What the exercise asks:
Copy out these lines word for word, leaving out the pictures.

Provided information:
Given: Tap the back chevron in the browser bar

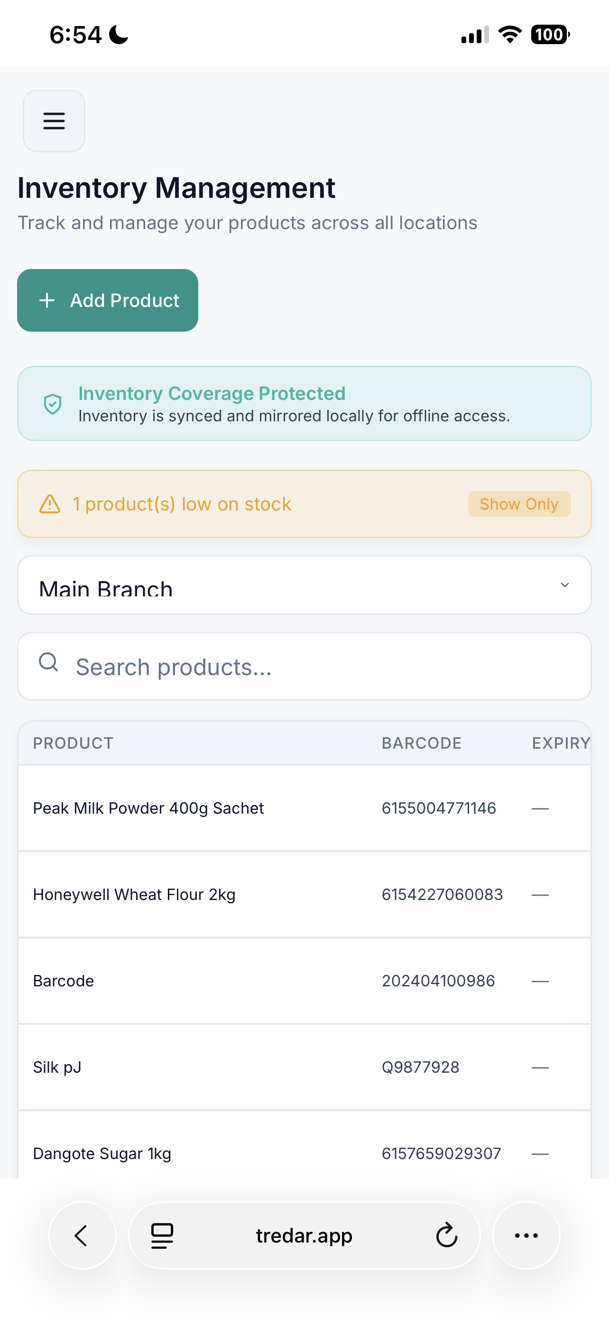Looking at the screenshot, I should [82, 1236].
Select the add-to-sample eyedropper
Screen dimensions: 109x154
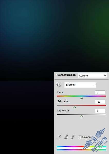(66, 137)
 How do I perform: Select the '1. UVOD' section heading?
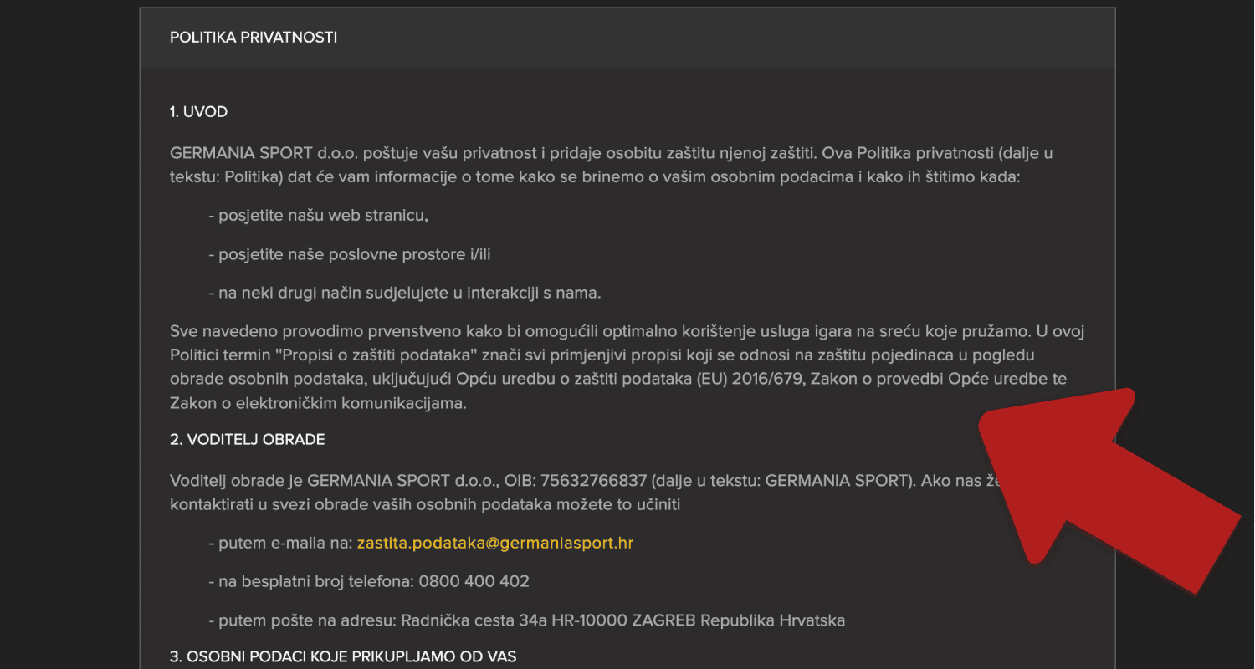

Response:
Given: Tap the back chevron in the browser bar

Looking at the screenshot, I should [82, 1236].
Select the add-to-sample eyedropper
Screen dimensions: 109x154
(66, 137)
 How do I perform: Select the '1. UVOD' section heading?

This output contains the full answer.